Saudi Arabia trying to push Russia from European oil market. The Saudi Kingdom has been cutting its prices for crude in order to win market shares in Europe away from Russia. Oil refineries of the continent are already turning away from Russian oil and towards Saudi Arabia. As Reuter reports, oil giants like Eccon, Shell, Total and Eni have been buying more crude from Riyadh for their refineries in Western Erope and the Mediterranean in recent months at the expense of Russian oil. The average price for Russian Urals oil in 2015 was about $ 54.40 per barrel (compared to $ 105.07 for the same period last year). However, gazeeta.ru quotes an analyst from Russia’s Uralsib bank, Aleksey Kokin, who says that the Saudi contracts with its European counterparts are looking at benchmarks such as Brent and Dubai, which are priced at $48-49 per barrel. It remains questionable how long the Saudis can uphold this undermining price strategy. In recent weeks it was reported that due to the price drop for oil the kingdom had to scrap investment plans and costs in order to keep a balanced household.
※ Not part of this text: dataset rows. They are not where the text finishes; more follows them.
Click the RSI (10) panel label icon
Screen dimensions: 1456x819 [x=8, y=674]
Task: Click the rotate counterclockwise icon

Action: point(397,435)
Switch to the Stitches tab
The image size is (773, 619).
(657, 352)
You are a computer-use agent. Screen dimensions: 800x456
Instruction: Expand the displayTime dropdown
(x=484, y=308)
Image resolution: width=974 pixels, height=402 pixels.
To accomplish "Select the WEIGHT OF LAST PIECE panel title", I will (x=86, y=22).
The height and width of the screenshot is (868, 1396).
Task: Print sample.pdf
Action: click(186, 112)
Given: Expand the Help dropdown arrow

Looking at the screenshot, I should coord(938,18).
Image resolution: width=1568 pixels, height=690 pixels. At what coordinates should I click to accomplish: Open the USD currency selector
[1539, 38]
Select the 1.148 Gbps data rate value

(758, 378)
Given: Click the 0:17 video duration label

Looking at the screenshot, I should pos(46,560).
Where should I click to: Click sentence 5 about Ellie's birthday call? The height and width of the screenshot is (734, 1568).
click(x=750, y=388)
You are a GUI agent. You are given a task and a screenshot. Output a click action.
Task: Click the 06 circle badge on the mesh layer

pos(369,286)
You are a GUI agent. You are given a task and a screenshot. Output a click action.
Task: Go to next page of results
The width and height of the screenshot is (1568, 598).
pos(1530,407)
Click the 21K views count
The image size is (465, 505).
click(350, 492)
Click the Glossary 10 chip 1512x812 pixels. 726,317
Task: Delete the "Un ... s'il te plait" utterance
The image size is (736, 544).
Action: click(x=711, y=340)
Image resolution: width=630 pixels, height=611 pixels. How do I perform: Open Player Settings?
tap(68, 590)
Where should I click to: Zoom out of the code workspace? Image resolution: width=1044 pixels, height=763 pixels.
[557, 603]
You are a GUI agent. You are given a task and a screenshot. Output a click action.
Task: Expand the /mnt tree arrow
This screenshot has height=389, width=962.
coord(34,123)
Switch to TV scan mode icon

Russia to build gas pipeline to Pakistan. Russia and Pakistan have reached an agreement for the construction of a liquefied-gas pipeline. The project is scheduled to be completed in 2018 and will be commissioned by 2020. The goal is to mend the acute shortage of energy in the densely populated regions of Pakistan and to enable economic growth. The pipeline opens prospects for further cooperation between the countries and gives Russia access to the Pakistani energy sector. Besides Russia there is another pipeline from Iran connecting the country to the Persian gas fields. Both projects and Pakistan’s role as a soon-to-be member of the Shanghai Cooperation Organization (SCO) demonstrate the countries pivot away from the West and towards the Eurasian continent. Pakistan and India are expected to become full members of the SCO, a contender to NATO, in 2016.

US state dept reaches 350% of GDP. The Federal Reserve bank of the United States has quietly revised its data for total US debt from 330% to 350%. The federal debt has thus now reached a crushing $59 trillion. Usually it is common to assume that a country is near bankruptcy if its debt reaches 100% of its annual economic output, or gross domestic product. Greece’s debt in comparison amounts to 177% of its GDP and the country can barely pay its bills with the help of constant bailouts from the Eurozone countries amounting to hundreds of billions of dollars. According to the European Masstricht criteria a country is economically stable when its debt is not higher then 60% of its GDP. Yet the United States is still considered creditworthy and enjoys a splendid credit rating of AA+ from S&P and an excellent AAA from Fitch and Moody’s with stable outlook, all three are American credit rating agencies. Meanwhile Russia is graded at BB+ by these credit rating agencies with an unstable outlook even though the country has only 18% of debt relative to its GDP. One cannot help but wonder.

China’s middle class overtakes US as the world’s largest. According to a recent Credit Suisse Global Wealth Report the Chinese middle class has for the first time overtaken its US equivalent. The Chinese middle class is now 109 million people strong while the US middle class is a 92 million people in comparison. While the middle class did not see the growth that the top end richest class saw, the report forecasts that Asia will see the greatest expansion in the coming years in this resort. “The middle class will continue to expand in emerging economies overall, with a lion’s share of that growth to occur in Asia,” said Credit Suisse CEO Tidjane Thiam in the report. The size of a countries middle class is especially important for the economic development since this class is the major driver behind domestic demand and the size is overall is seen as a measure of national prosperity. The report also attributed 10 percent of the global wealth to the Chinese nation. It is likely that this development will make China even more attractive as a market for western businesses, a sign of caution that Western governments should keep good relations with China if they want to have access to its markets in the future.